Et puis et puis … « La sonate à Bridgetower » d’Emmanuel Dongala. L’histoire « en-partie-vraie » d’un jeune prodige du violon et de son père, à l’époque de la Révolution Française. Descendants d’esclaves de la Barbade, leur histoire est aussi celle de la traite négrière et des noirs en Europe. Nous les suivons à Paris, Londres, Vienne et l’on croisera des musiciens célèbres. Surprise !

N’oublions pas les sorties poche : l’excellentissime Judith Perrignon « Victor Hugo vient de mourir« , la plume drôle et acérée de Iain Levison pour un thriller atypique « Ils savent tout de vous » et un roman indien à découvrir « Un fils en or« .

A redécouvrir à l’occasion de la sortie de son adaptation au cinéma  : « Silence » de Shûsaku Endô.

 

 

Bondrée : roman noir

par Andrée A. Michaud

Eté 1967. Une jeune fille est retrouvée morte dans les épaisses forêts qui entourent Boundary Pond, un lac québécois rebaptisé Bondrée. Peu de temps après, une deuxième adolescente disparaît à son tour. La vie de toutes les familles, adultes et enfants, qui campent autour du lac cet été là est bouleversée. Ainsi que celle de l’inspecteur qui mène l’enquête.

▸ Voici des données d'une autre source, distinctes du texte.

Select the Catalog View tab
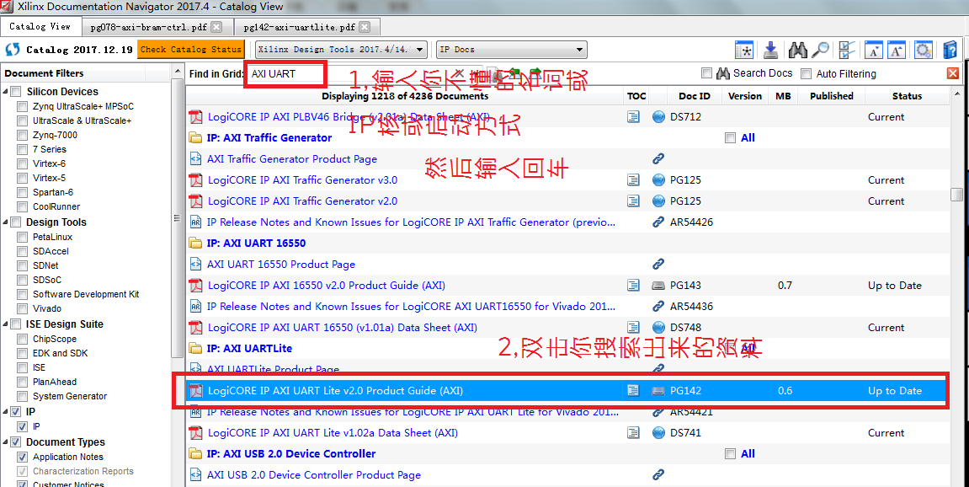 [x=40, y=25]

Ce roman noir prend le temps d’explorer la psychologie de tous les personnages. Dans une langue riche et savoureuse, empruntant au français du Québec, l’auteur nous restitue une atmosphère particulière et étrange.

 

Femme du monde

par Didier Goupil

« Madame » est une collectionneuse d’art raffinée et une femme indépendante. Née en 1900, elle traverse son siècle et ses horreurs et renaît grâce à l’art contemporain.

Dans ce texte court et poétique, tout en délicatesse, chaque mot est choisi avec soin. L’épure donne à Madame et son histoire un éclat inoubliable.

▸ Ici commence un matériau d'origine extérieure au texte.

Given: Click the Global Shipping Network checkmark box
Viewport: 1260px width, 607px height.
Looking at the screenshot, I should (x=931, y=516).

Didier Goupil est un auteur que nous apprécions beaucoup. Nous vous recommandons donc également : « Lettre à Anna« , « Les tiroirs de Visconti » et « Journal d’un caméléon« .

Pour en savoir plus  : https://didiergoupil.com/

Cannes 1939 Le festival qui n’a pas eu lieu

par Olivier Loubes

A la croisée du cinéma, de l’histoire et de la politique.

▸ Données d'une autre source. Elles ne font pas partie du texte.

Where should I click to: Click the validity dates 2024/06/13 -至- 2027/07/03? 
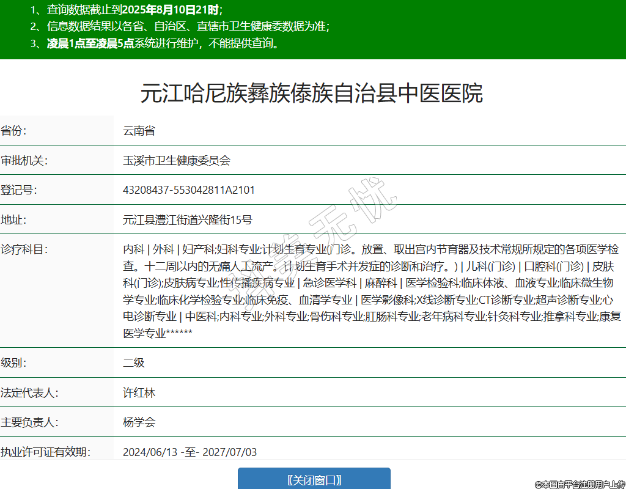click(x=190, y=452)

Prévu pour s’ouvrir le 1er septembre 1939, le tout premier Festival de Cannes n’a pas eu lieu. L’entrée en guerre imposa 7 ans de réflexion à ce qui allait devenir le plus grand festival de cinéma du monde. Pourtant tout était prêt ! Olivier Loubes met brillamment en lumière cet évènement disparu et, en bon historien, nous donne à comprendre le contexte historique et politique de l’époque.

Photos des lieux et des personnages, affiches de film, revues d’époque etc. accompagnent ce passionnant ouvrage.

 

Nains, hercules et géants – humanités prise par la taille

par Claude Ribouillault

Nains, hercules et géants ont alimentés des imageries plus ou moins trafiquées ou fantasmées, qui ont trouvé un âge d’or avec les premiers pas de la photographie. Construit autour d’albums ou de cartes postales d’époque ce livre est un travail complet et impressionnant sur le thème de la différence et la puissance des stéréotypes.

Difficile à vous décrire, si ce n’est que l’on apprend beaucoup et que l’on découvre bien des mythes et des légendes.

Les mots qui nous manquent

par Yolande Zauberman et Paulina Mikol Spiechowicz

Étonnant et poétique : un recueil  d’expressions étrangères n’ayant pas d’équivalent dans la langue française. Faisant passer des sentiments, des nuances  appartenant à toutes les géographies et permettant de sentir l’espace d’un instant ce que sentent les autres.

Deux exemples pour vous donner envie : « Magari » (de l’Italien) pour dire « cela serait trop beau »,

« Alistikana » (de l’Arabe) pour dire « Quand l’émotion fait mollir le cœur et les jambes, et que l’on y cède ».

Wood Buildings

par Tashen

Vous allez nous dire « encore du bois » ! Mais c’est un ouvrage tout à fait différent : il s’agit d’une présentation de cent réalisations architecturales contemporaines en bois à travers le monde, et des architectes qui les ont conçues. Une iconographie riche et soignée.

Le coffret en lui même est somptueux, massif et lourd comme le bois, il abrite deux volumes. Son prix est modique comme souvent chez Tashen : 39,99€.